Amendments to Articles of Incorporation or Bylaws
On August 10, 2021, the Company amended its Articles of Incorporation to increase the number of authorized shares of common stock to 2,500,000,000 shares, $0.001 par value per share, pursuant to Articles of Amendment filed with the Anguilla Registrar of Companies on August 10, 20021. A copy of the Articles of Amendment is filed as Exhibit 3.1 to this Current Report on Form 6-K and is incorporated herein by reference.
On September 15, 2021, the Company changed its corporate name to “Rhino Biotech Limited” by amending its Articles of Incorporation with the Anguilla Registrar of Companies on September 15, 2021.
Further Information:
Rhino Biotech Limited has further retained Paulson Investment Company, LLC as its financial advisor for the transaction and any future capital raise the Company may seek,
For further information, please contact:
Rhino Biotech Limited Investor Relations
ir@rhinobiotech.com
+1 312-265-4165
Investor Relations
Michael J. Porter
Porter, LeVay & Rose, Inc.
973-865-9357
mike@plrinvest.com
Financial Advisors
Paulson Investment Company
Senior Managing Director
John McAuliffe
Head of Investment Banking
Marta Wypych
Safe Harbor Statement
This communication may contain forward-looking statements within the meaning of Section 27A of the Securities Act of 1933, as amended, and Section 21E of the Securities Exchange Act of 1934, as amended.
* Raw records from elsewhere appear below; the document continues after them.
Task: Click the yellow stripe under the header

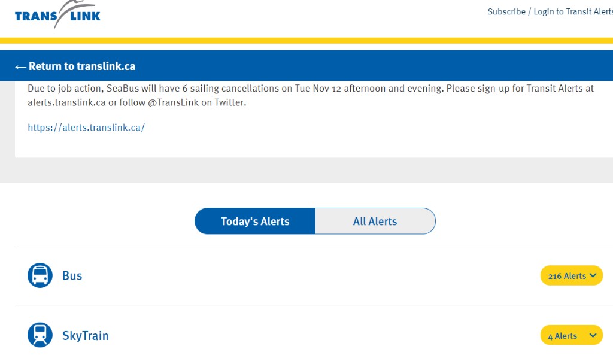Action: (307, 41)
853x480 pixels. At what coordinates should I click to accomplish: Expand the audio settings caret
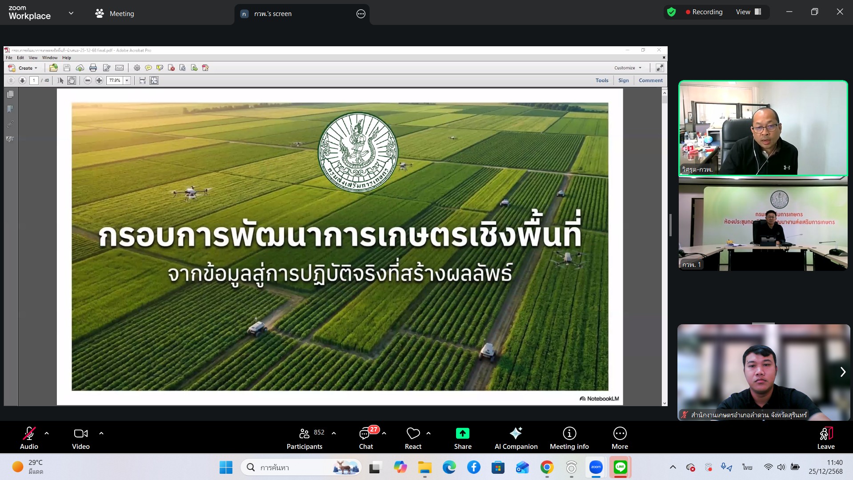click(x=47, y=433)
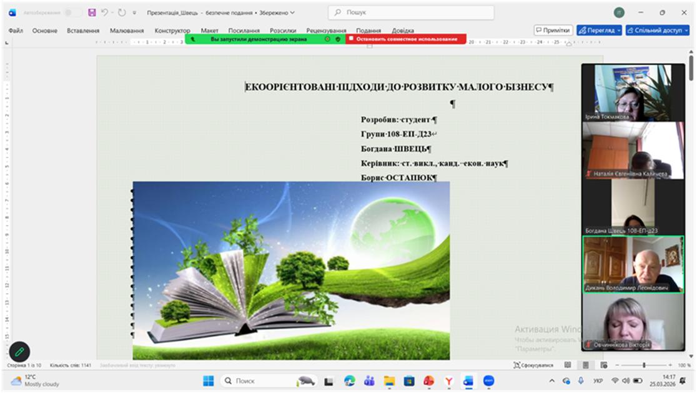Click the zoom level slider
The width and height of the screenshot is (697, 393).
click(644, 365)
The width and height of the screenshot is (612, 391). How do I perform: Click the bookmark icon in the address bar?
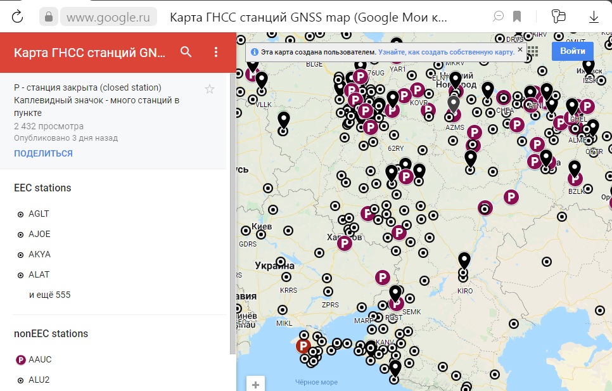click(517, 16)
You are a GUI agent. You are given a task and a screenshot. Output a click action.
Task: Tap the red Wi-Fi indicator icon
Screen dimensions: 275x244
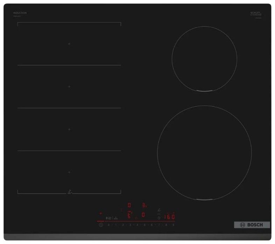point(101,213)
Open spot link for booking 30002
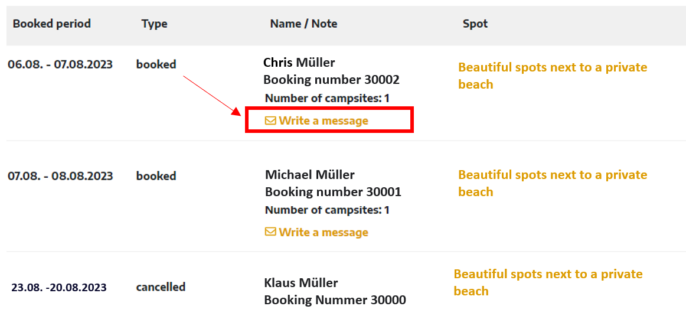686x319 pixels. tap(553, 76)
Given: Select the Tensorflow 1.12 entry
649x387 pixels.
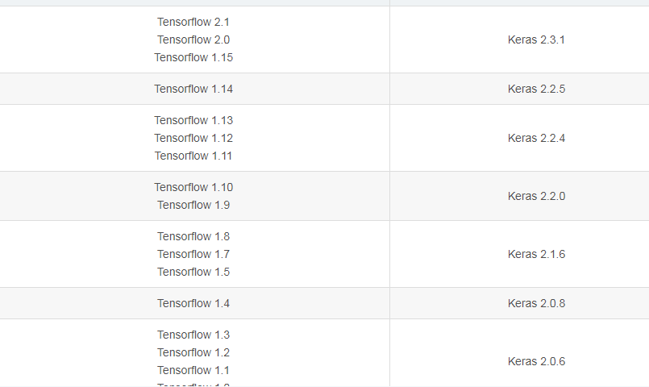Looking at the screenshot, I should (193, 138).
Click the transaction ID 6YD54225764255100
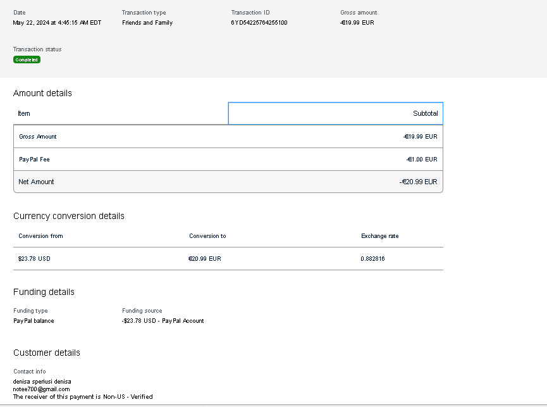Image resolution: width=547 pixels, height=407 pixels. pyautogui.click(x=259, y=23)
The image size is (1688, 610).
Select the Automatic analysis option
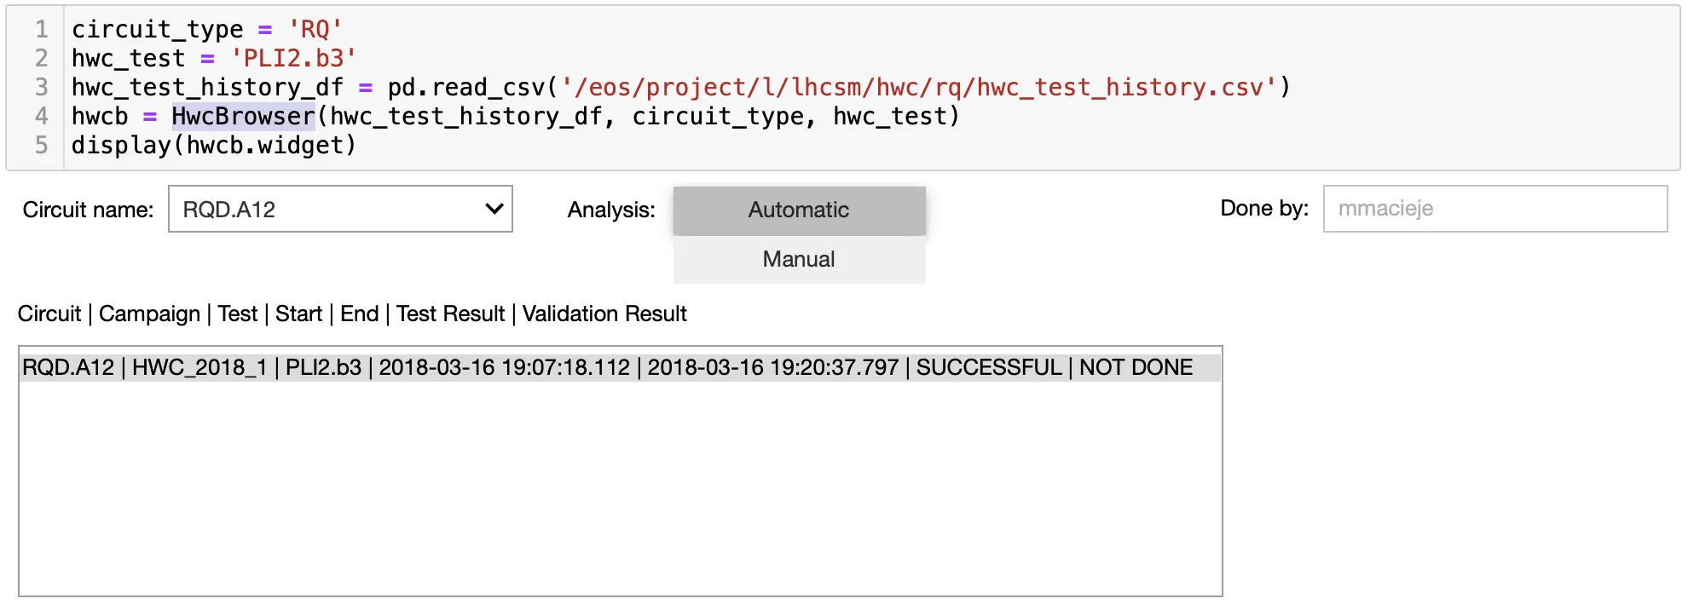tap(799, 210)
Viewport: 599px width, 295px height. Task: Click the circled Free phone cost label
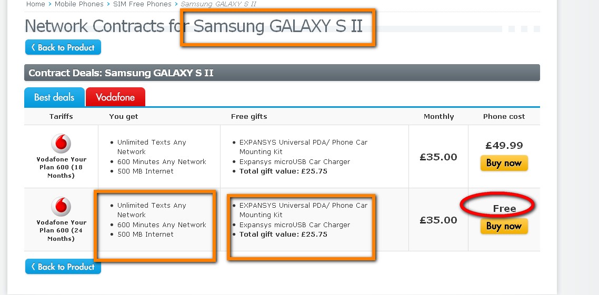click(x=504, y=209)
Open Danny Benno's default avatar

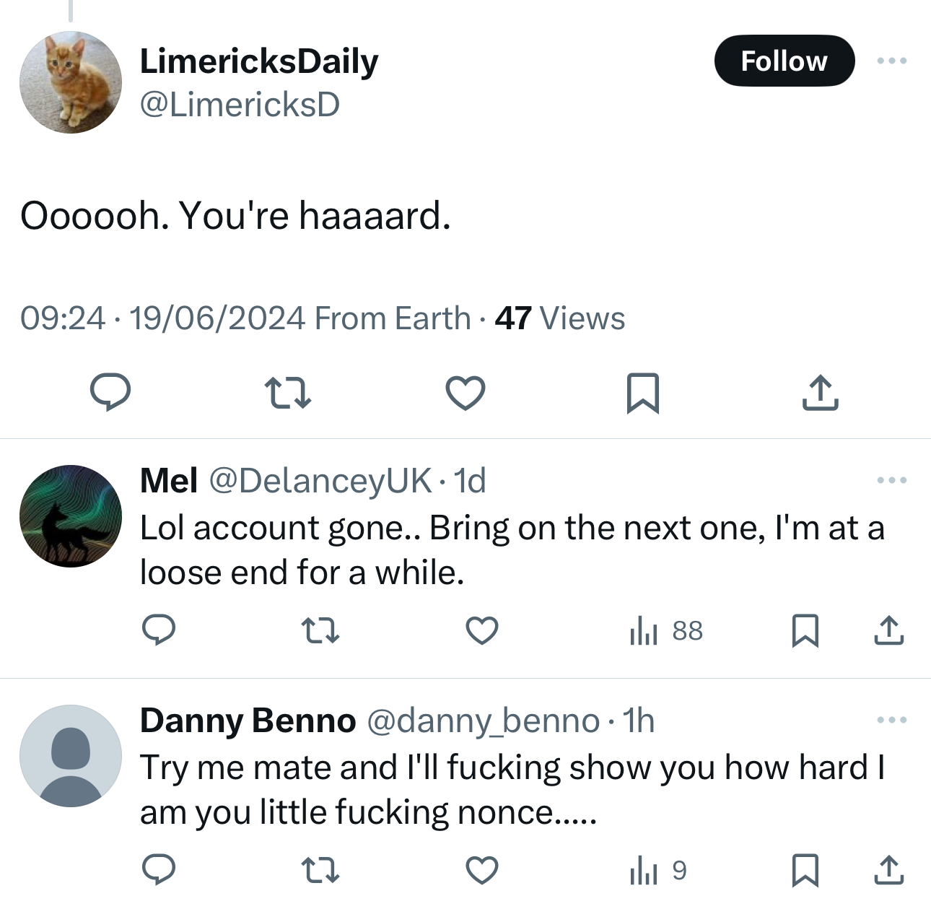pos(71,756)
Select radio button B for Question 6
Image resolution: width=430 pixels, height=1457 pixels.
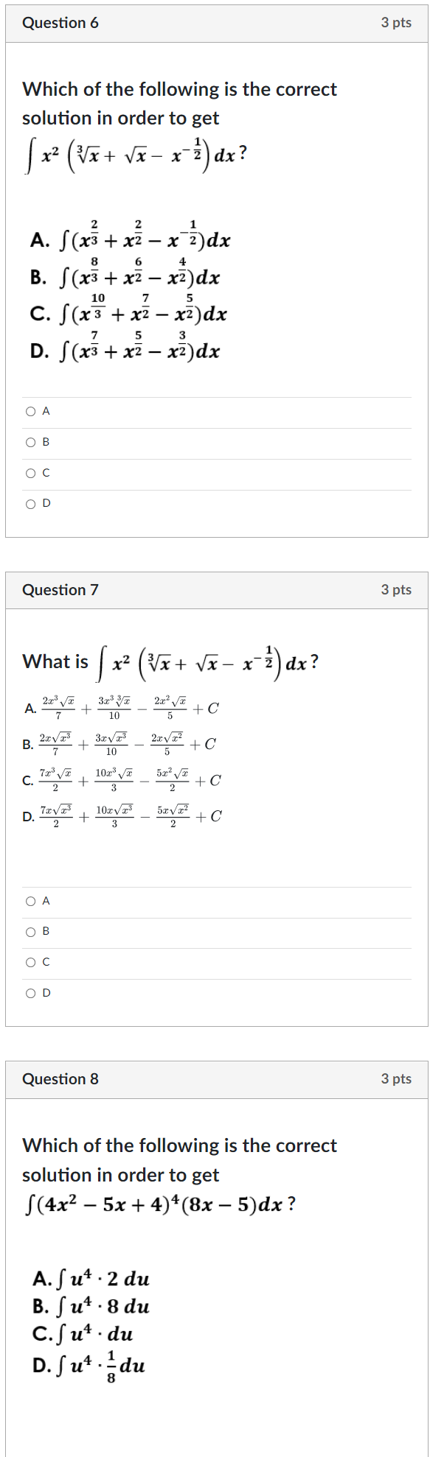30,442
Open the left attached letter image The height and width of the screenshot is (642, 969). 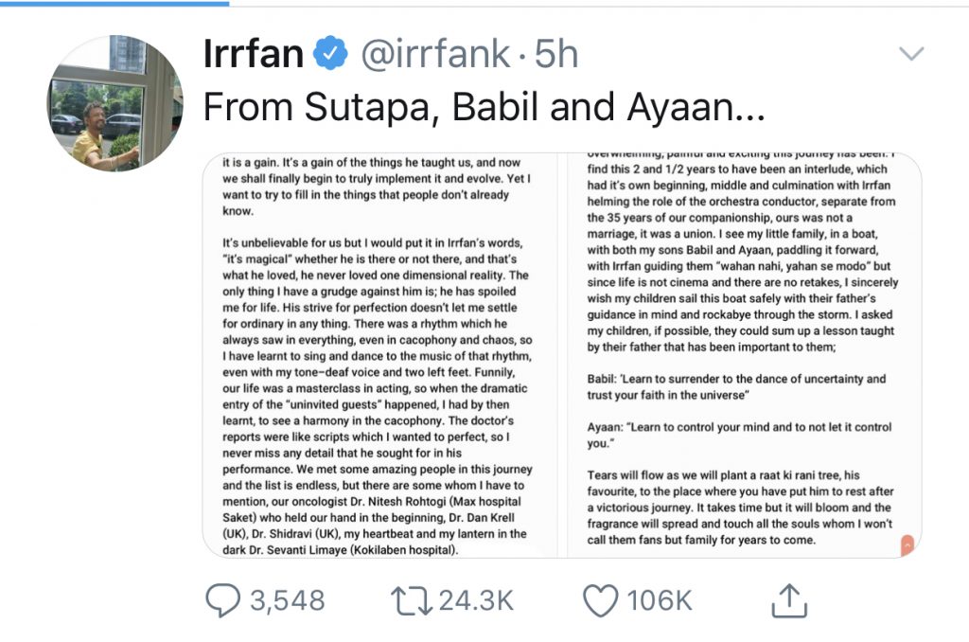379,355
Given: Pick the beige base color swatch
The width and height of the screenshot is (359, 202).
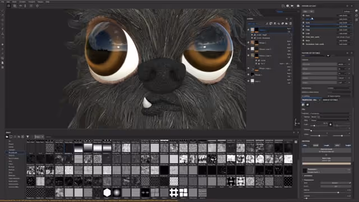Looking at the screenshot, I should [x=326, y=163].
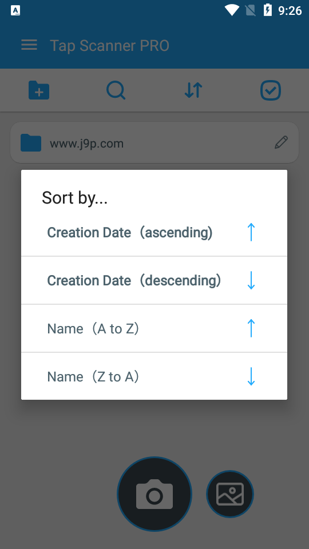Launch the camera scan button
Screen dimensions: 309x549
tap(155, 494)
Forward-looking statements may be identified by the use of words such as “anticipate,” “believe,” “plan,” “estimate” “expect,” “intend,” “may,” “will,” “would,” “could,” “should,” “might,” “potential,” or “continue,” and variations or similar expressions. Readers should not unduly rely on these forward-looking statements, which are not a guarantee of future performance. There can be no assurance that forward-looking statement will prove to be accurate. As all such forward-looking statements involve known and unknown risks, uncertainties and other factors which may cause actual results or future event to differ materially from the forward-looking statements. Such risks include, but may not be limited to: general economic and business conditions; our ability to obtain financing; technology changes; competition; changes in strategy or development plans; governmental regulations and the ability or failure to comply with governmental regulations; the timing of anticipated results; and other factors referenced in Dais Analytic Corporation’s filings with securities regulators. For a discussion of further risks and uncertainties related to our business, please refer to our public company reports filed with the US Securities and Exchange Commission. All forward-looking statements are made as of the date hereof and are subject to change. Except as required by law, we assume no obligation to update such statements. This communication does not constitute an offer or solicitation of an offer for sale of any securities in any jurisdiction.